Another therapeutic innovation happened when wives of living firemen, who knew each other at St. Francis de Sales parish in Belle Harbor, met with Shuman to support one another. The women shared fears about their husbands' mental and physical health due to the loss of 343 comrades and the hazardous conditions at ground zero. Later they were able to go to other parishes and aid other firemen's wives and their fear-filled children.
"We did what we needed to do," Shuman said.
She related how staff stayed into the night cutting checks for needy clients so that they would not be evicted, lose their electricity or have their kids go hungry.
Meanwhile, Catholic Charities USA reached out to many affiliates affected by 9/11. In response to proposals from the field and through the support of thousands of Americans, it received $31 million in direct funding for Sept. 11 disaster relief efforts. To date it has allocated $22.5 million in grants to 24 Catholic Charities agencies from New York to Oakland, Calif., where four families suffered losses directly related to the attacks.
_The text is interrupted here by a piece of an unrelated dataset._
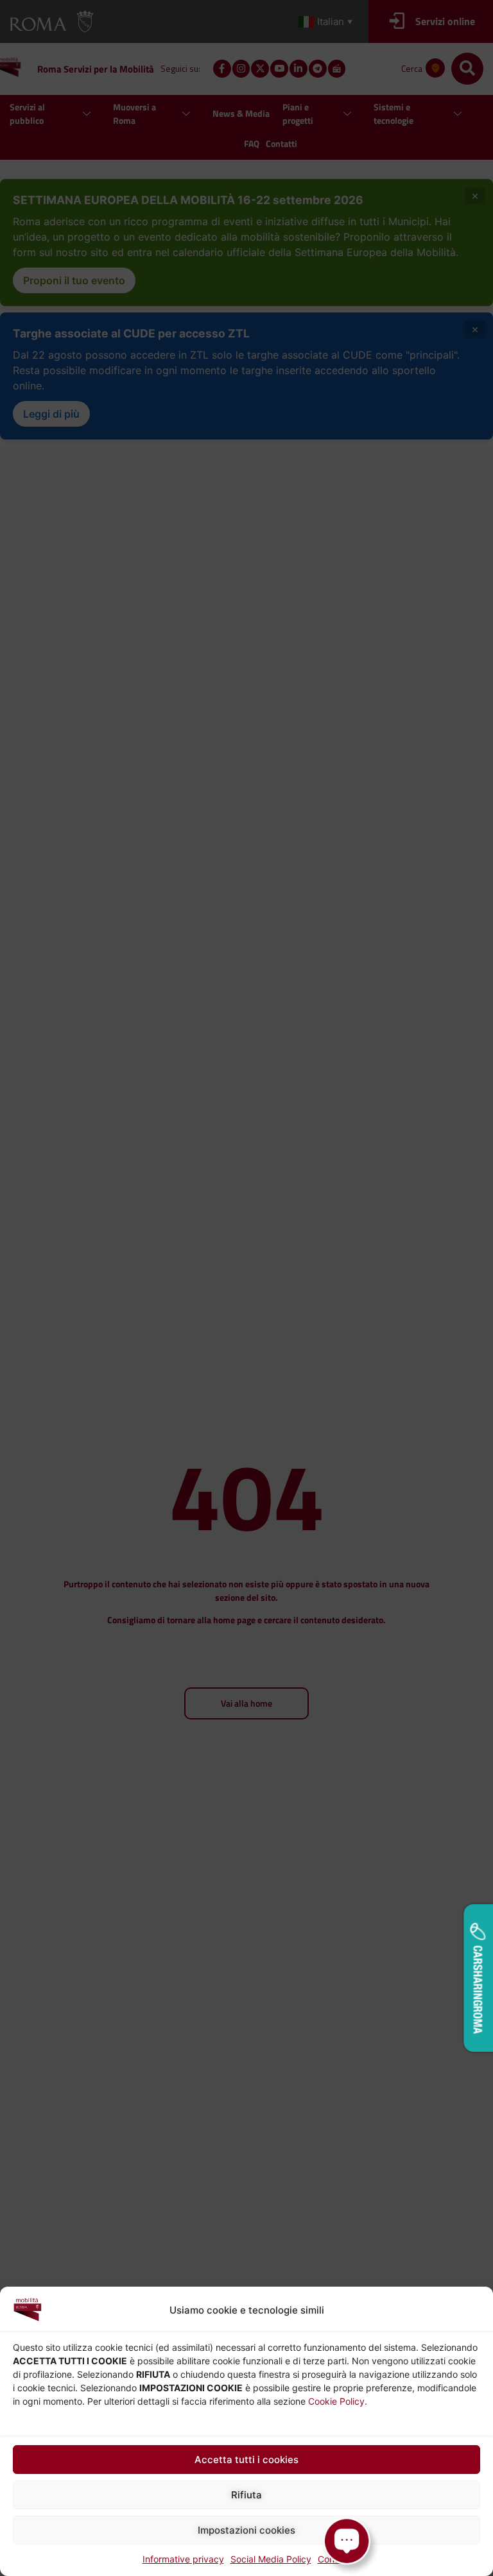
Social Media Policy (270, 2559)
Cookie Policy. (337, 2401)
The $4.28 million that Brooklyn Catholic Charities has been allocated by its national parent will insure that three trauma therapists will be available for at least two years. Shuman is also grateful for the 275 volunteers who came from Catholic Charities in Albany, N.Y., to assist staff in Brooklyn and Manhattan.
Amid the grieving, there's progress. "People who couldn't leave their homes are getting on trains. Those who couldn't go to work are returning or seeking new jobs. People with suicidal thoughts are getting on with their lives. There's an outpouring of people who want to talk to a priest, a rabbi, a counselor," she said.
Catholic Charities in New York City realized that besides the victims inside the falling towers, the toll of suffering around the World Trade Center would be immense as the impact of the attacks on low-wage workers--who provided services to high-wage workers--began to unfold. Estimates of job losses in the disaster ranged from 75,000 to 90,000 with 40 percent still unemployed a year later.
Wing Lam, director of the Chinese Staff and Worker Association approached Catholic Charities New York. He has had good relations with the agency over a decade. Hundreds in his organization had lost jobs as venders and suppliers to the towers or as maintenance and restaurant workers. Moreover, some two-thirds of Chinese New Yorkers live north of Canal Street, the border of eligibility for emergency rental and other assistance set by federal authorities. Lam's group conducted interviews with jobless Chinese workers, assessed needs and referred persons to Catholic Charities.
Catholic Charities issued grants of $1,000 to $6,000 to Chinese workers and families, for a total of $1.6 million. "This is what we do all the time," said Msgr. Kevin Sullivan, executive director of Catholic Charities for the New York archdiocese. With increased requests since 9/11, the agency has had to add 15 to 20 social work staff, he said.
In the past Sullivan said that the agency had spent 90 percent on social services and 10 percent on direct cash assistance to clients. In the case of Sept. 11 the percentages are reversed. To date Catholic Charities New York has received $25.4 million in contributions, much of it from parishes and dioceses across the land, and has aided some 9,000 clients.
Over the next three years, it will spend $8 million on employment assistance, including a Web-based job network, short-term training classes, support services to certain industries, paid internships and direct job placement. The agency has reserved $5.7 million in a scholarship fund for the 91 children in Catholic schools who lost a parent or guardian on 9/11. It has also identified 57 families directly affected by the attacks.